The conservatives, though, said the draft document stopped short of full repeal and, through the refundable tax credits, would create a new entitlement program.

“The draft legislation, which was leaked last week, risks continuing major Obamacare entitlement expansions and delays any reforms,” Walker said in a statement.

“Worse still, the bill contains what increasingly appears to be a new health insurance entitlement with a Republican stamp on it,” the Republican Study Committee chairman said.

Now, House Republican leaders are distancing themselves from the draft replacement plan.

Majority Whip Steve Scalise, R-La., told reporters at a press conference Tuesday that he had spoken to Walker, who said he couldn’t recommend the 170 members of the Republican Study Committee support the document.
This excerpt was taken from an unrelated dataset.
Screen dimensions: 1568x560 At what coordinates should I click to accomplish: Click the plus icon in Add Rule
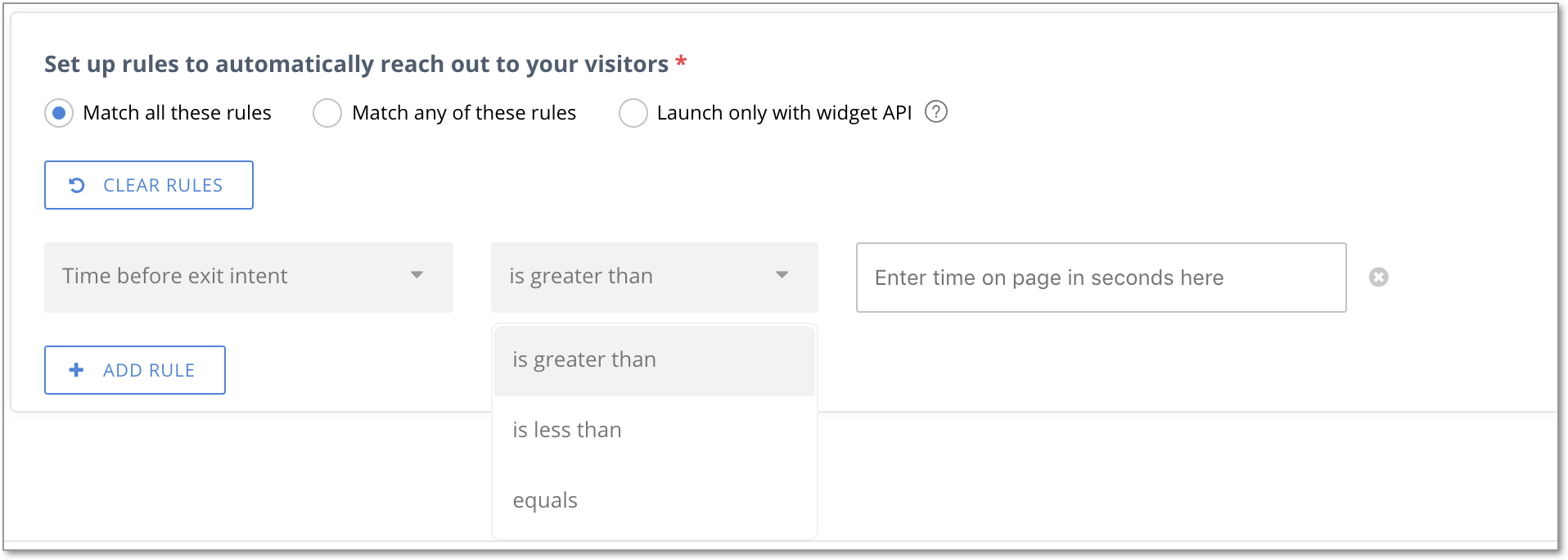coord(77,370)
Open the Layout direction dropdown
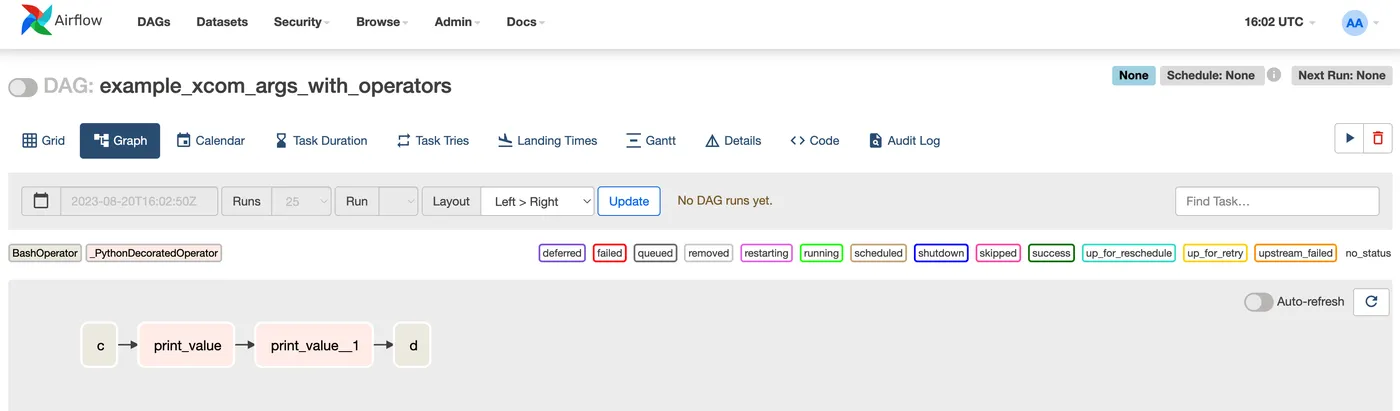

“That draft is not even representative of where we are,” Scalise said. “[Walker is] working with us, and we’re in direct conversations with the chairman of the RSC as well as others about the best way to build a consensus to pass a bill to gut Obamacare.”

“That draft is no longer valid,” he said.

A spokesman for Scalise, the No. 3 House Republican, later told The Hill that the leaked document was an “older draft.”

For the last month, conservatives irked by the slow speed of repeal efforts have been pushing Republican leadership to pass a new bill with the 2015 language.

But although that language cleared both the House and Senate, some senators are skeptical about repealing Obamacare’s taxes and expansion of Medicaid eligibility.

Further compounding the divide between conservatives and their fellow Republicans is Trump, who has said the White House and new Health and Human Services Secretary Tom Price would send their own Obamacare replacement plan to Capitol Hill.

Trump has yet to do that, and it isn’t clear when he will. But the president has advocated a simultaneous repeal and replacement of Obamacare, a strategy that some conservatives, Lee among them, said would be dangerous.

Jordan and Paul, though, said Congress should pass a repeal of Obamacare and Paul’s Obamacare Replacement Act the same day.

Though Trump, the House, and the Senate aren’t yet on the same page regarding the future of the health care law, Jordan appeared poised to deliver a message to the president during an interview Tuesday morning on Fox News’ “Fox and Friends,” a morning show Trump is known to watch.

“We make this job too hard,” Jordan said. “Let’s do what we told the voters.”